Source extract
##############################

It definitely became a lot more real for him once he could feel baby moving and I started showing. It melted my heart the other day when we were talking about something and he said “I love the baby so much already.” (Also made me a bit jealous because I don’t really feel that way yet haha)
Post # 11
@the_newlymintedmrs-s17: From what I’ve read, it sinks around the first couple contractions. I think it’s about.. maybe 9 months in?
Post # 12
- Wedding: November 2013 - St. Augustine Beach, FL
For some men it’s definitely not until you are in active labor and holy heck(!) there is going to be a baby here soon! For others it’s when they hear the first heartbeat. I think the biggest reality check is when they can feel the baby kick through your belly. Before that point it is all test results and weird black and white shadowy pictures to them.
Post # 13
@the_newlymintedmrs-s17: I was very blessed to not have any morning sickness, so he figured because I wasn’t puking my guts out that I was just fine and normal like always. He didn’t understand how hard it was to drag my dead ass out of bed at 3 to let the dog out. “Oh, well, you’re not sick so its ok.”

##############################

Input data

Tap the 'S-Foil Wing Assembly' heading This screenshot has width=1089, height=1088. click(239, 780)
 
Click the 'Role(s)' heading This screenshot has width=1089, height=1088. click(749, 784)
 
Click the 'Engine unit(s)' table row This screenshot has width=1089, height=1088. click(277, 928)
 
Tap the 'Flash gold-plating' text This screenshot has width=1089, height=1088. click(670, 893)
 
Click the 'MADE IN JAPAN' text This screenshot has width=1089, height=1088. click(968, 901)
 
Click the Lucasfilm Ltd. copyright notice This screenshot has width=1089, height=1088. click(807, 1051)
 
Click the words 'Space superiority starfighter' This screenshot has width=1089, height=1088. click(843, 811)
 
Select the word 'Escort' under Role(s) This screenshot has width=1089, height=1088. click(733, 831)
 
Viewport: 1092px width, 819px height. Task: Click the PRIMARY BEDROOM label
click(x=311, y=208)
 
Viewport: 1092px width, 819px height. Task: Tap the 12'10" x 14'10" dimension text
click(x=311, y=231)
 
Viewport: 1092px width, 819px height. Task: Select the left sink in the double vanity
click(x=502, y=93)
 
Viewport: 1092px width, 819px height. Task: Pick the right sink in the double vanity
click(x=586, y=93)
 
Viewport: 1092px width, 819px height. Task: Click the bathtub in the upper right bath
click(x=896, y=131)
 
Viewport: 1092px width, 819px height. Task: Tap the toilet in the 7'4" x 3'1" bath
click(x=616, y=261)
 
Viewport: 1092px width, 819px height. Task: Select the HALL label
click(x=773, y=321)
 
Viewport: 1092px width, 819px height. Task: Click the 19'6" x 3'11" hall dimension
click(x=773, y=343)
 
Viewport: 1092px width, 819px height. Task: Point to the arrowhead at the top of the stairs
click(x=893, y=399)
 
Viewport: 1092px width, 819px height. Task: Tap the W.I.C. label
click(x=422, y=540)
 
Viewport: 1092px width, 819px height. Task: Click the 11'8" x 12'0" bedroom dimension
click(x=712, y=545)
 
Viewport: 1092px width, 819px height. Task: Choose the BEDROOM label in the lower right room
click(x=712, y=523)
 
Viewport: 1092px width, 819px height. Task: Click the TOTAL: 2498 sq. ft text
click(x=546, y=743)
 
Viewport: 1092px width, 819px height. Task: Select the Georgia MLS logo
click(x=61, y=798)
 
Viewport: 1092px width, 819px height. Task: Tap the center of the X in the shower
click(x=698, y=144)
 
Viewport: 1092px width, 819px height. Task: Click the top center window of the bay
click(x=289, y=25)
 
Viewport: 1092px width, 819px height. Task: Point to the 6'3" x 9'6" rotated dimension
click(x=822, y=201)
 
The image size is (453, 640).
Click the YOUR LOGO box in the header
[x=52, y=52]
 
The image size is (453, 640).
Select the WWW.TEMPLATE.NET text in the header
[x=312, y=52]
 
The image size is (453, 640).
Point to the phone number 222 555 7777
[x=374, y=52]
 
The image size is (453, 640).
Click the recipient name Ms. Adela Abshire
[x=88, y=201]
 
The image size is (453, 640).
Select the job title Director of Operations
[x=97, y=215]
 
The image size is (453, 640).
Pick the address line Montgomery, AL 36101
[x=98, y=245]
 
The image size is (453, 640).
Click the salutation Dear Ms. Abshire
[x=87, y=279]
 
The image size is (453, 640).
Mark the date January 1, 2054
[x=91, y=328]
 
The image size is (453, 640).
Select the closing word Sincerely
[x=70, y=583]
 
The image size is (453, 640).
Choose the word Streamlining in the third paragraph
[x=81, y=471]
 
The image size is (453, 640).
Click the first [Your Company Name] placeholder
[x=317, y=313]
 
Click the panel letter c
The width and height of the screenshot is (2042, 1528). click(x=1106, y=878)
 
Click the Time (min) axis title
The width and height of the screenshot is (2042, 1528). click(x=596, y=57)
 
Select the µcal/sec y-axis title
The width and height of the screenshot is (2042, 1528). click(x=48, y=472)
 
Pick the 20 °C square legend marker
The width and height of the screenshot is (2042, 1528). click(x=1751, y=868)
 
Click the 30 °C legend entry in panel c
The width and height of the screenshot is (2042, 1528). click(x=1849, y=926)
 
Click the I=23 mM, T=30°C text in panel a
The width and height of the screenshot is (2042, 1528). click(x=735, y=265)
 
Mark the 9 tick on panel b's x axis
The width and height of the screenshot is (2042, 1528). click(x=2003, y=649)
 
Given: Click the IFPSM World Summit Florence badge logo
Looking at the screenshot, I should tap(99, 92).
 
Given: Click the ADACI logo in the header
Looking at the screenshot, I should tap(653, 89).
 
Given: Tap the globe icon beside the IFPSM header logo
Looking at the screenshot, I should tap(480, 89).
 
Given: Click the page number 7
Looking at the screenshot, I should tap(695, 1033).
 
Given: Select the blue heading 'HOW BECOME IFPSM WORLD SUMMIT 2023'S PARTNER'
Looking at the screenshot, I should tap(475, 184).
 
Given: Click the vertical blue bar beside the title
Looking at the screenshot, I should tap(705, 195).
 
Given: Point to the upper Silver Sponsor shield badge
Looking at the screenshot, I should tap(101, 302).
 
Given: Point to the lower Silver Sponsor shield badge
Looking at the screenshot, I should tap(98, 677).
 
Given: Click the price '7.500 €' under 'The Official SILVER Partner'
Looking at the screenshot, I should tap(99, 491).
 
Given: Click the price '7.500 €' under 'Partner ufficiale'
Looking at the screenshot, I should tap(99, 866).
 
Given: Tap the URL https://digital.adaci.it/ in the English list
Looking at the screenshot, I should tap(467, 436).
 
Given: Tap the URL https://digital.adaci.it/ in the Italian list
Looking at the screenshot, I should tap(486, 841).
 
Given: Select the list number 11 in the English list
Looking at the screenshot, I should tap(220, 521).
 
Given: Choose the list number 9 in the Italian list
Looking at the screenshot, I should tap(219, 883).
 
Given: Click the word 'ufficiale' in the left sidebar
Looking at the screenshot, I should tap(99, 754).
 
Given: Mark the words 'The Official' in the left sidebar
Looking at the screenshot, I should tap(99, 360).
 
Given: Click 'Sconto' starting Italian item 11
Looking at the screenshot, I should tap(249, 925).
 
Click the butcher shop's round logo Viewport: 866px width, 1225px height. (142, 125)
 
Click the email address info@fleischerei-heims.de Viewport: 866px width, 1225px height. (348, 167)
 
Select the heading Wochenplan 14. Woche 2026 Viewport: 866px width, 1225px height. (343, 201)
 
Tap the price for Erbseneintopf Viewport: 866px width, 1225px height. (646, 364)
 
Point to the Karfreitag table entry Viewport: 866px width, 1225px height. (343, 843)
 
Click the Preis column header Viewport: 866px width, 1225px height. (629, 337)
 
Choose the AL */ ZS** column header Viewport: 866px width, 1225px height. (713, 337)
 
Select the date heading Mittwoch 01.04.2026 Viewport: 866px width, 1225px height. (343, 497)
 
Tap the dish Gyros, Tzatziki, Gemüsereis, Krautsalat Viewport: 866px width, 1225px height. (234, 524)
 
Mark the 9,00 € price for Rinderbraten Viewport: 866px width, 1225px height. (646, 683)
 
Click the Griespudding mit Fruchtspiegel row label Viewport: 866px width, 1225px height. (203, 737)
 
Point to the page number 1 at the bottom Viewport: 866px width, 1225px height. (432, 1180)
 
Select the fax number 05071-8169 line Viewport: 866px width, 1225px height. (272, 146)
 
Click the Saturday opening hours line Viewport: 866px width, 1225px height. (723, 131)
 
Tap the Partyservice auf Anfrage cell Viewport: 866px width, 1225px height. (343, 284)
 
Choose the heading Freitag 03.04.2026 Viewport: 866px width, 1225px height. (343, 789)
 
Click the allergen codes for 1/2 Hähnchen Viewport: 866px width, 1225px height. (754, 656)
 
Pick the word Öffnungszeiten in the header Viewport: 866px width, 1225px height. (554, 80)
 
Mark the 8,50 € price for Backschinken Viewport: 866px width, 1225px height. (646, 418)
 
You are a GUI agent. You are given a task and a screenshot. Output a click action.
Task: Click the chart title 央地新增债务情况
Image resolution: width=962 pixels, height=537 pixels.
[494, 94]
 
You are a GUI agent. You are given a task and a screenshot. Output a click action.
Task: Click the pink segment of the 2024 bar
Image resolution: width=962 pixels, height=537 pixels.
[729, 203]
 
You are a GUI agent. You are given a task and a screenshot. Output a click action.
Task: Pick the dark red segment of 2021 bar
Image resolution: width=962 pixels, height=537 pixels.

##############################

To do
Carry on the forum thread about when husbands start to feel a pregnancy is real, writing what comes after its last post.

Result for this exercise
Honestly, he “got it” after his friend, who has 2 kids with his wife, came over. He was talking to me and said, “Yeah, [Chelsea] couldn’t remember anything, and she felt really overwhelmed. Not to mention her vision was blurred and she was really sore.” I said, “That’s how I feel. I can’t see things sometimes, and I am pretty sore all around.” DH stares at me and says, “You can’t see??? You’re sore? You don’t act like you’re sore or can’t see!” I said, “That’s because I don’t whine about every little thing, but yeah, just because I am not puking doesn’t mean my body isn’t making up for it in other ways.“
After that, he started asking me how I was feeling on a daily basis and paying more attention to what I was feeling. Sometimes he forgets, but for the most part he asks if I need any help or just goes and does things. I morely have to ask him though, and I am ok with asking for help.
Post # 14
I don’t think it dawned on him till he was holdin our baby!! MEN!!
Post # 15
I’m newly pregnant and nervous about this! I baby the heck out of my husband when he gets sick because, like most men, he acts like it’s the end of the world. When I get sick, I mostly just suck it up and deal with it, so I don’t know that he’s going to know what to do or how serious it is.
Last night, I was so tired, I went to bed before 8pm…and our dog is sick and got up a few times in the night. I wake up at 5 for the gym and work, but my husband still took me up on my half hearted offer to take the dog two times.
Grrrr. Hopefully it will sink in when we have our first ultrasound, or at the worst, when I start showing.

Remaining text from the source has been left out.